No writing is depressing writing. Today I thought I found a long lost journle full of my early writing and poems. It was the first jounle in which my idenity as a writer started to materialize, my identiy as a poet, a haiku poet and when i started to finally get comfortable with my own voice. In all honesty it feels like over the last two years i have lost a lot; a lot of creativity, a lot of passion, a lot of ambition. its sad, but it doesn’t have to stay that way. i also realized today that one of the major reasons i have not invested much in the arts is that there has been little money to do so. anyways, i can always write and i have not been. after i lost that journle i felt like i had lost part of myself, part of myself for a writer. my english teacher told me maybe i lost it for a reason. i don’t know, maybe but for good or bad? my commitment to blog my exeripiance in europe over the next year has got by back to thinking about writing. i really want to get back into it. one of my teachers said i need to schedual it in or it wont happen. bosh. i know he is right, and the summer is over again. no short stories, no plays just a lot of blank pages and wasted time.

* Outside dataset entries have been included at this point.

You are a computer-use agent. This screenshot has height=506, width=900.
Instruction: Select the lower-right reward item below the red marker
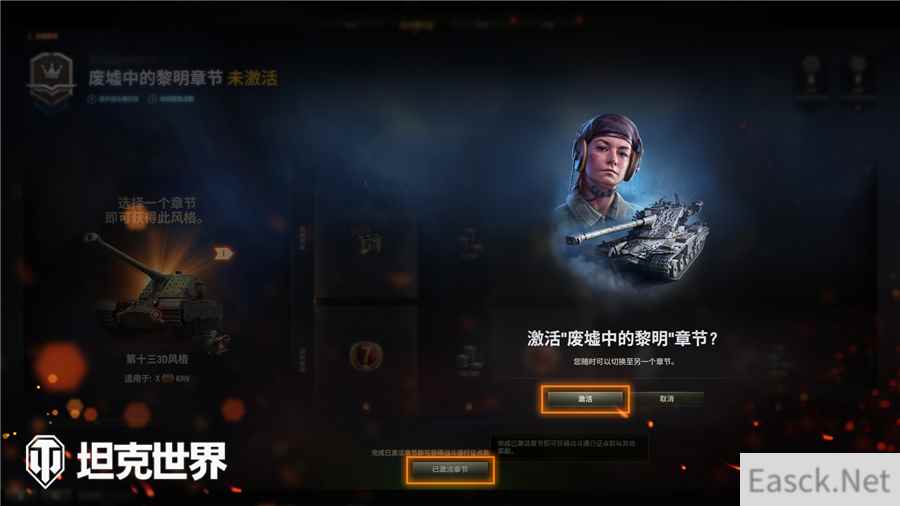(x=469, y=360)
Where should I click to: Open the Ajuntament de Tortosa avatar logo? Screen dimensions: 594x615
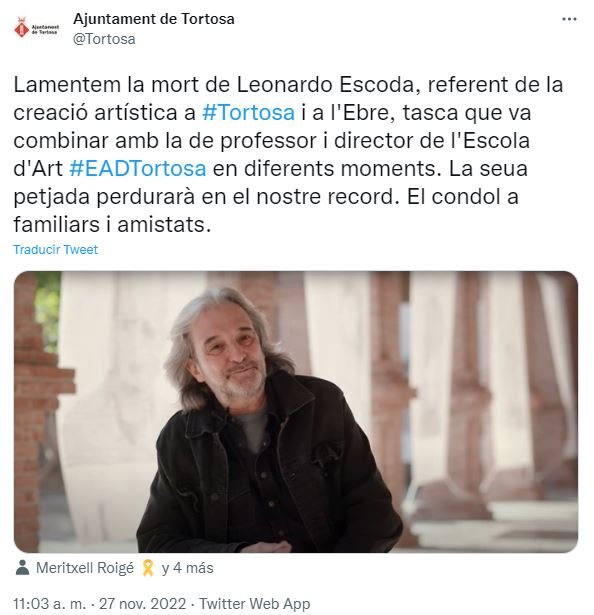coord(36,29)
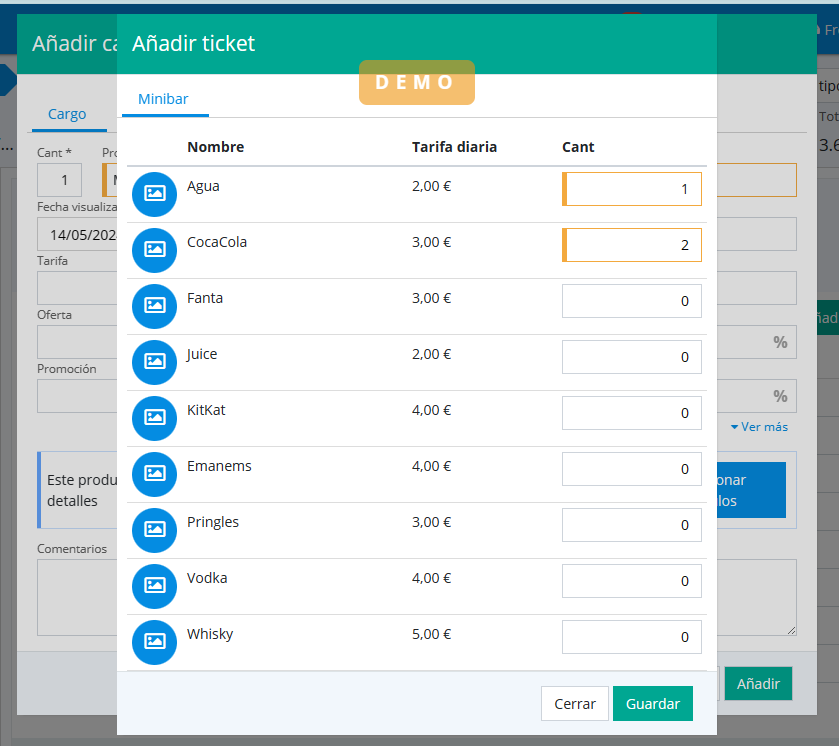Click the Fanta quantity input
This screenshot has width=839, height=746.
(x=632, y=301)
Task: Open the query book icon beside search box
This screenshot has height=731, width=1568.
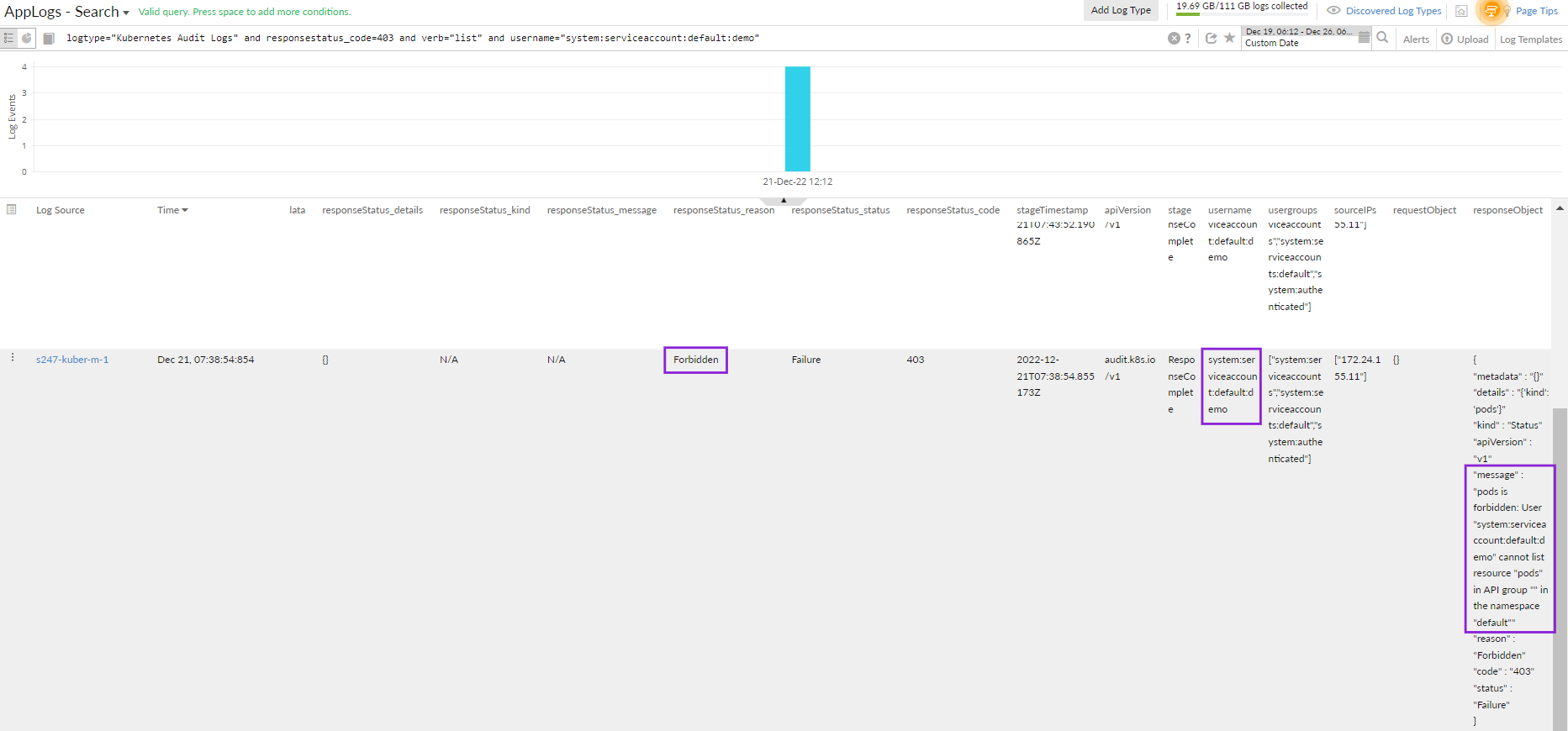Action: (x=49, y=39)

on top of this i have had a lot to refelct about the past. my whole high school experiance, the back and forth, the reni-saince and chop chop. gut goot and bland blah. gosh. there are so many people, wonderful people, and times and memories and so many suckie ones too. damn. i don’t usuelly swear but it was just the only way to put it. i feel damnd up, like i have all this in me brewed up waiting to be let out to stream out to fall on pages and portraits and in song and lyric with rythem and dance and sweet erotic discourse. so much, so so much. i need God, so much. I need the Holy Spirit to walk me through this. to let out the dam trickle by trickle so it can be all dealt with, so it doesn’t overflow, burst or worse… become stagnant, spoil and rot. it needs to be moving, like the river Jordan. it needs to flow and move, to clean and be cleaned in. to shape landscapes and cut through rocky places. to find its place in the True Vine, in the river of the Spirit. this is my experiances, this is so much of who I am and and i am going to let out the damn little by little in bits and pieces through lyric and mealody with art and dialouge, in isolation, community and in the public spaces. may i be a flower, a river and song for my neigbors to grace their sight, cool their feet, find drink and make merry dance. and not me alone but me as one born of the Spirit, a child of God, his priest, ambassoder and intercessor. always being rained on, growing, washed, overflowed, inspired filled up by the Spirit of God so that people don’t just exeriance me but him and that is what is good. For no one is good except God and I am holy only because he has made me holy.
In the Spirit, through the Son to the Father…I pray, live and offer my song to him
From the Father through the Son by His Spirit… I am transformed, made able and sing my song to them that they may hear, turn and believe.
In him forever and to him all glory and praise!